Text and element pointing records
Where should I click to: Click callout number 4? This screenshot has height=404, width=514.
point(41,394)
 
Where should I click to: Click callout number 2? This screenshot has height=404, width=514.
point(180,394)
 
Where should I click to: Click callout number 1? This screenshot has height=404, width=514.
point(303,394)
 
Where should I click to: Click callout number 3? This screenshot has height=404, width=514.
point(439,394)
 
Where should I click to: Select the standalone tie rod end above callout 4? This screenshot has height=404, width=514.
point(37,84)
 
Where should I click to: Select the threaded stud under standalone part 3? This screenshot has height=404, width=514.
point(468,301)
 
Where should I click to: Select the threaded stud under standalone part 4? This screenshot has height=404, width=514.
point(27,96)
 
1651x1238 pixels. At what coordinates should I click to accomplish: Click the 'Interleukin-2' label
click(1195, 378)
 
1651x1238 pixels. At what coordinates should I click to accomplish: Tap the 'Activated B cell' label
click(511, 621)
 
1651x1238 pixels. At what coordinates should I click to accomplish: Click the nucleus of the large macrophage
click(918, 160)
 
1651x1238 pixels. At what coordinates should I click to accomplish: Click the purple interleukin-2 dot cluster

SET TASK:
Please express the data from its first line through the line containing "point(468,301)" as a Markdown table with the columns Row and Line, leaving out blank lines.

RESULT FOR THIS TASK:
| Row | Line |
|---|---|
| 1 | Where should I click to: Click callout number 4? This screenshot has height=404, width=514. |
| 2 | point(41,394) |
| 3 | Where should I click to: Click callout number 2? This screenshot has height=404, width=514. |
| 4 | point(180,394) |
| 5 | Where should I click to: Click callout number 1? This screenshot has height=404, width=514. |
| 6 | point(303,394) |
| 7 | Where should I click to: Click callout number 3? This screenshot has height=404, width=514. |
| 8 | point(439,394) |
| 9 | Where should I click to: Select the standalone tie rod end above callout 4? This screenshot has height=404, width=514. |
| 10 | point(37,84) |
| 11 | Where should I click to: Select the threaded stud under standalone part 3? This screenshot has height=404, width=514. |
| 12 | point(468,301) |